The tournament orders more than a thousand new chairs each year and has Las Vegas-based The Layout Co. put a fresh layer of felt on all 500 poker tables. It also orders 104,000 packs of poker cards from Brazil-based Copag. The packs retail for $16 and up.

Protein Shakes, Toilets, Massages

Poker players have been turning to healthier foods and supplements to maintain stamina over 12 hours of play time, said Palansky. Sales of pan pizzas declined so much over the years the Rio stopped offering them. Demand for fruit and organic foods has risen.

“This is not a Friday night of fun,” said Palansky. “Poker players want more healthy options.”

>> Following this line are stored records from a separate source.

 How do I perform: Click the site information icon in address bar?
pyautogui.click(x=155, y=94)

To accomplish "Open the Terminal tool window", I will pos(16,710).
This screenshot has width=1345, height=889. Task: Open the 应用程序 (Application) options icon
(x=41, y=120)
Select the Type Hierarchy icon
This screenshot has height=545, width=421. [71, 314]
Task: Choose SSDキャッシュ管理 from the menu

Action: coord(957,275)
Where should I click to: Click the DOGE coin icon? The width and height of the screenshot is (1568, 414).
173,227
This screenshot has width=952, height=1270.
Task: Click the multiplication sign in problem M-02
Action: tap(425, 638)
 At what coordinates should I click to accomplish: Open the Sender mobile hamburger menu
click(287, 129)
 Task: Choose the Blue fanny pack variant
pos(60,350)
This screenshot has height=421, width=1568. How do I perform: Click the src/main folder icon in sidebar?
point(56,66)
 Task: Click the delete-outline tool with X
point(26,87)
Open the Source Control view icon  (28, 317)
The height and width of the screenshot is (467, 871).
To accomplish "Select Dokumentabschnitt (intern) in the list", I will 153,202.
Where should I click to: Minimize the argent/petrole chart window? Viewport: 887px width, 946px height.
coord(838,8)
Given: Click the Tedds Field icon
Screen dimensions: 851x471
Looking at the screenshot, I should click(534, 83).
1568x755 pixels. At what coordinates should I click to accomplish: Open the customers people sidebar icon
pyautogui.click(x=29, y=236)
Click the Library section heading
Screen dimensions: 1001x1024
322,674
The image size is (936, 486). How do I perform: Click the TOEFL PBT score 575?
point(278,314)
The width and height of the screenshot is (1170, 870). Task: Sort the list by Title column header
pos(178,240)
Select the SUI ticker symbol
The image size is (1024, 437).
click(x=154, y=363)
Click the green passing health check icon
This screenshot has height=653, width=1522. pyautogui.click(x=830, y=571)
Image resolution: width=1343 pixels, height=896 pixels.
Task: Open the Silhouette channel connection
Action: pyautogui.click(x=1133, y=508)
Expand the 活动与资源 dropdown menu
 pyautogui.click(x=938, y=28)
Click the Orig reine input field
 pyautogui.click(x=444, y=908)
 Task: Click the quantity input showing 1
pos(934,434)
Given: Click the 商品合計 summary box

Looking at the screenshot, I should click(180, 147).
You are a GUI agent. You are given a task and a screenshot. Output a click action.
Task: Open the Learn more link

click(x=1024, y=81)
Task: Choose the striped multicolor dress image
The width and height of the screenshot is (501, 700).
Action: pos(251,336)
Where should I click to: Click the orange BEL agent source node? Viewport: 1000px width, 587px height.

The change in players’ eating habits has helped give rise to All American Dave, a food truck providing meals such as grass-fed beef burgers, wild Alaskan salmon, vegetables and organic fruit protein shakes specifically for WSOP.

Owner David Swanson says he sells about 600 to 700 meals a day at around $25 each. He expects to pull in as much as $750,000 during the WSOP.

Players want to take care of their bodies as much as their minds while hunkered down in their chairs. Professional Massage Inc., a Las Vegas-based company offering massage services at casinos and malls, has more than 400 therapists working the WSOP tournament to meet demand for body rubs. Professional Massage charges $2 per minute.

Some players can request massages as long as two hours, especially if they are winning, said Professional Massage Vice President Tori Sadiki. They may also request the same therapist the following day if they won.

“Sometimes players are very superstitious,” she said.

Toilets, Uber AirBnB

While supplements and massages can help players relieve their stress, only they can relieve themselves. Unfortunately, they all tend to do it at the same time, during the 15 to 20 minute break in play that occurs every two hours.

More than 90 percent of players are men. That potentially turns a trip to the men’s restroom into an agonizingly long wait.

The WSOP has ordered 2 trailers with 22 portable toilets from POSH Restrooms to relieve the problem. A trailer of toilets costs about $5,000 a week, according to Posh Restrooms.

“The first couple of breaks is really the main crush,” said Palansky of the bathroom dash.

Professional Massage, which normally has about 200 full-time therapists, hires temporary workers from outside the state to fill demand during WSOP. The tournament faces a similar issue with dealers, said Palansky. WSOP will hire out-of-state workers to fill some of the 2,100 temporary jobs.

Some of those temporary therapists and dealers will find long-term housing through AirBnB and use share-riding services like Uber and Lyft to get around town.